IMF agrees to Serbian public spending hike, with conditions, News
On the back of signing off on a 1.2 billion euro loan, the IMF has agreed to the Serbian plans to hike public-sector wages and pensions. But, the loan is on condition it speeds up the sale of troubled state companies.
Prime Minister Aleksandar Vucic (above) said discussions with a “cautious” IMF had been “long and difficult” and that Serbia could be “proud of its great results.” “We had long and difficult talks with IMF,” he said. “They are always cautious, but I think we have achieved great results that can make us proud.”
In February 2015, the IMF approved a 1.2 billion euro stand-by arrangement to help Serbia restore the health of public finances, increase the stability and resilience of the financial sector and implement comprehensive structural reforms.
Vucic told a Belgrade press conference Sunday – following a visit by an IMF delegation to review the fund’s 1.2 billion-euro loan – that public-sector wages would rise 5 to 7 percent in 2017 and pensions would given a one-time payout this year followed by an increase in 2017.

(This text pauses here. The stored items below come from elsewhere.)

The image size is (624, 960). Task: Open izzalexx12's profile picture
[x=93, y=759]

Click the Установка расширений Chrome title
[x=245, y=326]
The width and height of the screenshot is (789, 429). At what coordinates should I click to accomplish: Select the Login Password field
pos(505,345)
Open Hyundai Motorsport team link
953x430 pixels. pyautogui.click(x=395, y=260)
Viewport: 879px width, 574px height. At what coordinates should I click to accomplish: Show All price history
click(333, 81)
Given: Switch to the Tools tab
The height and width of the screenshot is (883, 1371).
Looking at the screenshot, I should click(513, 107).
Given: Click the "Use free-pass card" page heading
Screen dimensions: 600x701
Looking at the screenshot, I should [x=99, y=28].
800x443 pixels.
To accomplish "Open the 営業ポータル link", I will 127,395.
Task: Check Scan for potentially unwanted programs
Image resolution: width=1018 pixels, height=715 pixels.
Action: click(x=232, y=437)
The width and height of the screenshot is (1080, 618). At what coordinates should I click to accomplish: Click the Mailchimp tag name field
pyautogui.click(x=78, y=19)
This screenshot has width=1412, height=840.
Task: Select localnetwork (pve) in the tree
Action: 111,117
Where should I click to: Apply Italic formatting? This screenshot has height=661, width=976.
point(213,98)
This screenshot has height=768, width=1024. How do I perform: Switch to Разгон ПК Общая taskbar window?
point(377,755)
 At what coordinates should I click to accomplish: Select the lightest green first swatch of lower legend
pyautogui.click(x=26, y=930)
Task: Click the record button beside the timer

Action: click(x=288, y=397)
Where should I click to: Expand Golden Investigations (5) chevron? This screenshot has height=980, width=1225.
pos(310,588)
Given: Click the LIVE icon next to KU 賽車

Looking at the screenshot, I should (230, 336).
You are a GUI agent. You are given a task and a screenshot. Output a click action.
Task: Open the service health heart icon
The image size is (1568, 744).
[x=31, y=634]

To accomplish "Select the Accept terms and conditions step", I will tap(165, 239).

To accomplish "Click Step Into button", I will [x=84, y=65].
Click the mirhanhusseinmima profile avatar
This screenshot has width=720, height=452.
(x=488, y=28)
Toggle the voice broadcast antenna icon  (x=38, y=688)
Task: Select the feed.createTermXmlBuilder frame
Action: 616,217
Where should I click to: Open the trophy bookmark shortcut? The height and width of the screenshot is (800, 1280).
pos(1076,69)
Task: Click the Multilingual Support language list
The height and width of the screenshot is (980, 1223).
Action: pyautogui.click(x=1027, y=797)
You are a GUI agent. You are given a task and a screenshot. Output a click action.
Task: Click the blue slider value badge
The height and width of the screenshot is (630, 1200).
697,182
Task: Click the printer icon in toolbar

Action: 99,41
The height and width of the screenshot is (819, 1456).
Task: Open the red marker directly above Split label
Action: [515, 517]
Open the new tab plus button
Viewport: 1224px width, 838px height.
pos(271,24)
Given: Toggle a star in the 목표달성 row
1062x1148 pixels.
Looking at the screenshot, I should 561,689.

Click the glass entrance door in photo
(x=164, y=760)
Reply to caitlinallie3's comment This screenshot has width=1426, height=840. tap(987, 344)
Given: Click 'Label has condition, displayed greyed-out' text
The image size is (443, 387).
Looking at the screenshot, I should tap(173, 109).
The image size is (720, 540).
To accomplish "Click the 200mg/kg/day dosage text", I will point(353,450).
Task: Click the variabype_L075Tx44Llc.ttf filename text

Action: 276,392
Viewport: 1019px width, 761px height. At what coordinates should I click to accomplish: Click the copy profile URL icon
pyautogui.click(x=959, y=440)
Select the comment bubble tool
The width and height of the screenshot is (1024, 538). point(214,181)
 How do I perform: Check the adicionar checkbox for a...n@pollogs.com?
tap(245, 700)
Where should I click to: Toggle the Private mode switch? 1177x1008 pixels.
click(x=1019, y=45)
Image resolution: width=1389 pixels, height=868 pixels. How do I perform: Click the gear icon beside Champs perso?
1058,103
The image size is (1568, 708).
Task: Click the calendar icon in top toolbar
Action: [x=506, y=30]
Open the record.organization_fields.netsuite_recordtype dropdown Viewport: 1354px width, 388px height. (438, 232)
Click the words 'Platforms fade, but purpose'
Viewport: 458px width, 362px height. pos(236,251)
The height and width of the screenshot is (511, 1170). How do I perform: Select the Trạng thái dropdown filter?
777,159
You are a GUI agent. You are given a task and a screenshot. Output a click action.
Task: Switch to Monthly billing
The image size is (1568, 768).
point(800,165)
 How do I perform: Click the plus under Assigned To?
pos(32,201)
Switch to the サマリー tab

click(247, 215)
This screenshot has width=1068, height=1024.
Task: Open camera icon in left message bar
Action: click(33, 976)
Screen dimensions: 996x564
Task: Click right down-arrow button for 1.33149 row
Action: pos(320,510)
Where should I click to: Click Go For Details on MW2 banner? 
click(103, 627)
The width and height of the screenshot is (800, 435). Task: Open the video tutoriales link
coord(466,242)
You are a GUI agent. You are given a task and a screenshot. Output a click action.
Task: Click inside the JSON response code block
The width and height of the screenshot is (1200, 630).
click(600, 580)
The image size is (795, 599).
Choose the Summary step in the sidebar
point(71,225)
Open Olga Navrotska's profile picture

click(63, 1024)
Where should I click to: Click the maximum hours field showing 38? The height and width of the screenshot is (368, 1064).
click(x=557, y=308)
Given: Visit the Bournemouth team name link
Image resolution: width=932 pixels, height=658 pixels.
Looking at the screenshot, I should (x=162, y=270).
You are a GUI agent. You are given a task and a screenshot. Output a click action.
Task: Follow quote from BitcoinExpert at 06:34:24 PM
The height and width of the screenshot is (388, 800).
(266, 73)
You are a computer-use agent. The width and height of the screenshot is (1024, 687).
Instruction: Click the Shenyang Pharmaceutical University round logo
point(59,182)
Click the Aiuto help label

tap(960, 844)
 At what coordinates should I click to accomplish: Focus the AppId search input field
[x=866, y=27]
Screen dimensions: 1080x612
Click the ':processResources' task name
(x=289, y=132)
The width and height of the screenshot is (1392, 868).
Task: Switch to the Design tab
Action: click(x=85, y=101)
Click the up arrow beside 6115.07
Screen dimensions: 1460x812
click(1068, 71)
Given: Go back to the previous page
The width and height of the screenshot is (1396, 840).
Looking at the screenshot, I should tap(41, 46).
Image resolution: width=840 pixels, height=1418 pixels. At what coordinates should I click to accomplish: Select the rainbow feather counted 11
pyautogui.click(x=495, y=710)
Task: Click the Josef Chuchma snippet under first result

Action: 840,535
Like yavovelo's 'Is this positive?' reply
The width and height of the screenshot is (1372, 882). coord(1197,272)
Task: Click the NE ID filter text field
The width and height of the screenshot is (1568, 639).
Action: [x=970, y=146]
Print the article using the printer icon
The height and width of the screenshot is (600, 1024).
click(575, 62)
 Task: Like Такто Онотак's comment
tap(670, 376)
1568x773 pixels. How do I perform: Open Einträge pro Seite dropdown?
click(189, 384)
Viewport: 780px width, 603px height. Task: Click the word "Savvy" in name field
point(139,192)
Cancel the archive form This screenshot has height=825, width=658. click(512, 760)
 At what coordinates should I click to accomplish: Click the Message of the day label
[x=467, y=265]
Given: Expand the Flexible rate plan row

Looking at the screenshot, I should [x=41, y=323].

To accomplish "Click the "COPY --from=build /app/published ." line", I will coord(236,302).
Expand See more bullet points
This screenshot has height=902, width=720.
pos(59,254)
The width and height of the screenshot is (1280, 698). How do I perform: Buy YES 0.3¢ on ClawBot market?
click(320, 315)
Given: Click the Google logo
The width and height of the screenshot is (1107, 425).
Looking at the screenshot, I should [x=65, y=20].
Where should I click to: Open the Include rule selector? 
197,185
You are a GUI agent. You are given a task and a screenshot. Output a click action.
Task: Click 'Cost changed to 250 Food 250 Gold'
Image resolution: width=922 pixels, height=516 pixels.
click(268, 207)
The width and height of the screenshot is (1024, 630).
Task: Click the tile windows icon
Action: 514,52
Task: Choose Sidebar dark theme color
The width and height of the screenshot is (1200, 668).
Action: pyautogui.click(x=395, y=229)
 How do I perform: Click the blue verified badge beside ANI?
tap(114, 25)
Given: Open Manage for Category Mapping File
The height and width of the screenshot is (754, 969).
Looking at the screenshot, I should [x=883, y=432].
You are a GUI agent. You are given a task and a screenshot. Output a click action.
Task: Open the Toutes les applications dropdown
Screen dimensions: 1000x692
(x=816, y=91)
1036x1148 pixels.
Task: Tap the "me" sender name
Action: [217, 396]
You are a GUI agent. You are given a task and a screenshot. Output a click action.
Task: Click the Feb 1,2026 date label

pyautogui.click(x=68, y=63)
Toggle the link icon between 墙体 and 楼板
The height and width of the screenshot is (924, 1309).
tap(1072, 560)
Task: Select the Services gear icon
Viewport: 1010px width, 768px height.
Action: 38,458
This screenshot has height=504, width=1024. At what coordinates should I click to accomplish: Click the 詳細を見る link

The IMF also gave Serbia a further six months to resolve difficulties at the indebted RTB Bor copper mine. “We will not allow RTB Bor to collapse,” Vucic said of the state copper mine. “I will beg the Chinese; I am capable of kneeling before Chinese Prime Minister Li Keqiang for that.”
“I will ask the main Chinese company to buy the mines Rtb Bor,” Vucic said in a press point at the end of the visit to Belgrade of the representatives of the IMF. “There’s nobody else that will buy: ask the Chinese leader Li Keqiang about this,” he added.
The Ministry of Economy owns 174 companies that it plans to sell, but only a few of them are attractive enough for privatization, with 13 slated for sale by the end of the year, among them “Lasta” and “Luka Novi Sad.”
The IMF said in September that Serbia’s growth could pick up further in 2017 after a strong performance in the first half of 2016 pointed to a faster-than-expected recovery – but it also crucially warned the government against the temptation to overspend. “Potential growth could be doubled by the end of the program period,” country representative Sebastian Sosa said, adding that public sector companies and utilities needed further streamlining.
“The upcoming mission will focus on the budget for next year and we will discuss potential issues of wages and pensions,” he said. “We will take into account the strong over-performance of the fiscal, account and the need for the decline of public debt in medium term,” Sosa added.
The IMF confirmed an earlier forecast that the economy would expand by 2.5 percent this year and by 2.8 percent in 2017, while the budget deficit would continue to fall, from 2.5 percent in 2016 to 2.2 percent next year.